Workflow & Saga Tracing

Track distributed workflows and sagas with compensation support. Each step creates a linked span, and failed steps can trigger automatic compensation.

Basic Workflows

Use traceWorkflow and traceStep for multi-step processes:

import { traceWorkflow, traceStep } from 'autotel';

// Define workflow with unique ID
export const processOrder = traceWorkflow({
  name: 'OrderFulfillment',
  workflowId: (order) => order.id, // Generate from first arg
})((ctx) => async (order: Order) => {
  // Step 1: Validate order
  await traceStep({ name: 'ValidateOrder' })((ctx) => async () => {
    await validateOrder(order);
  })();

  // Step 2: Reserve inventory (links to previous step)
  await traceStep({
    name: 'ReserveInventory',
    linkToPrevious: true,
  })((ctx) => async () => {
    await inventoryService.reserve(order.items);
  })();

  // Step 3: Process payment
  await traceStep({
    name: 'ProcessPayment',
    linkToPrevious: true,
  })((ctx) => async () => {
    await paymentService.charge(order);
  })();

  return { success: true };
});

Workflow Attributes:

  • workflow.name - Workflow type name
  • workflow.id - Unique instance ID
  • workflow.version - Optional version
  • workflow.step.name - Current step name
  • workflow.step.index - Step sequence number
  • workflow.step.status - completed, failed, compensated

Saga Pattern with Compensation

Define compensating actions for rollback on failure:

import { traceWorkflow, traceStep } from 'autotel';

export const orderSaga = traceWorkflow({
  name: 'OrderSaga',
  workflowId: (order) => order.id,
})((ctx) => async (order: Order) => {
  // Step 1: Reserve inventory (with compensation)
  await traceStep({
    name: 'ReserveInventory',
    compensate: async (stepCtx, error) => {
      // Called if later step fails
      await inventoryService.release(order.items);
      stepCtx.setAttribute('compensation.reason', error.message);
    },
  })((ctx) => async () => {
    await inventoryService.reserve(order.items);
  })();

  // Step 2: Charge payment (with compensation)
  await traceStep({
    name: 'ChargePayment',
    linkToPrevious: true,
    compensate: async (stepCtx, error) => {
      await paymentService.refund(order.id);
    },
  })((ctx) => async () => {
    await paymentService.charge(order);
  })();

  // Step 3: Ship order (no compensation - point of no return)
  await traceStep({
    name: 'ShipOrder',
    linkToPrevious: true,
  })((ctx) => async () => {
    await shippingService.ship(order);
  })();
});

// If ShipOrder fails, compensations run in reverse:
// 1. ChargePayment.compensate (refund)
// 2. ReserveInventory.compensate (release)

WorkflowContext Methods:

  • ctx.getWorkflowId() - Get current workflow instance ID
  • ctx.getWorkflowName() - Get workflow type name
  • ctx.getStepIndex() - Current step number
  • ctx.getPreviousStepContext() - SpanContext for linking

Compensation Attributes:

  • workflow.step.compensated - Boolean, true if compensation ran
  • workflow.compensation.executed - Number of compensations executed
  • compensation.reason - Why compensation was triggered

Business Metrics & Product Events

Autotel treats metrics and events as first-class citizens so engineers and product teams share the same context.

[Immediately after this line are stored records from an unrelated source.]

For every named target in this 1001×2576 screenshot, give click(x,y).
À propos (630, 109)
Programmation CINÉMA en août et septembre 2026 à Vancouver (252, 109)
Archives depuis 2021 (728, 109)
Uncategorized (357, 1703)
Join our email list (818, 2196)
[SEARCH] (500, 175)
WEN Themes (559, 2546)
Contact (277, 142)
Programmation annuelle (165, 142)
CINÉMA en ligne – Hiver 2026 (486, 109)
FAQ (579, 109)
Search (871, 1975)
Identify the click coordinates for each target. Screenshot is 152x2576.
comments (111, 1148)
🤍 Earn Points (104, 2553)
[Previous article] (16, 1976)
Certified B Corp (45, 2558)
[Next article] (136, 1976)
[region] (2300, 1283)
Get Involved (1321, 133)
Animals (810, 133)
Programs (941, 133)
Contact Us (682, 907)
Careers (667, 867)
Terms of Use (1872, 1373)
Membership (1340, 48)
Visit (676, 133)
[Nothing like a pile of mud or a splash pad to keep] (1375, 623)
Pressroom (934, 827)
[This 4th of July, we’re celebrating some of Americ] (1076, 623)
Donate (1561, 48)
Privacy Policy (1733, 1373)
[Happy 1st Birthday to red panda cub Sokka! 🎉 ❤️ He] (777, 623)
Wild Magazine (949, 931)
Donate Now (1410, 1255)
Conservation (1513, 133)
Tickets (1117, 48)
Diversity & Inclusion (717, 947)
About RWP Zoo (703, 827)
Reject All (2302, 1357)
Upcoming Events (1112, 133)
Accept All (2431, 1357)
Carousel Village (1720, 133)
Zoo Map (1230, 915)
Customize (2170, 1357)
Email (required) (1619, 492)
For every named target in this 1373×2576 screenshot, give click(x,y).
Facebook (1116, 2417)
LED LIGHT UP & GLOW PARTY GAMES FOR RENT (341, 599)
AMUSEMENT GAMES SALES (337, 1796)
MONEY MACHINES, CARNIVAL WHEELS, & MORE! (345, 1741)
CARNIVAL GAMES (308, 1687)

OpenTelemetry Metrics (Metric class + helpers)

import { Metric, createHistogram } from 'autotel';

const metrics = new Metric('checkout');
const revenue = createHistogram('checkout.revenue');

export const processOrder = trace((ctx) => async (order) => {
  metrics.trackEvent('order.completed', {
    orderId: order.id,
    amount: order.total,
  });
  metrics.trackValue('revenue', order.total, { currency: order.currency });
  revenue.record(order.total, { currency: order.currency });
});
  • Emits OpenTelemetry counters/histograms via the OTLP endpoint configured in init().
  • Infrastructure metrics are enabled by default in every environment.

Product Events (PostHog, Mixpanel, Amplitude, …)

Track user behavior, conversion funnels, and business outcomes alongside your OpenTelemetry traces.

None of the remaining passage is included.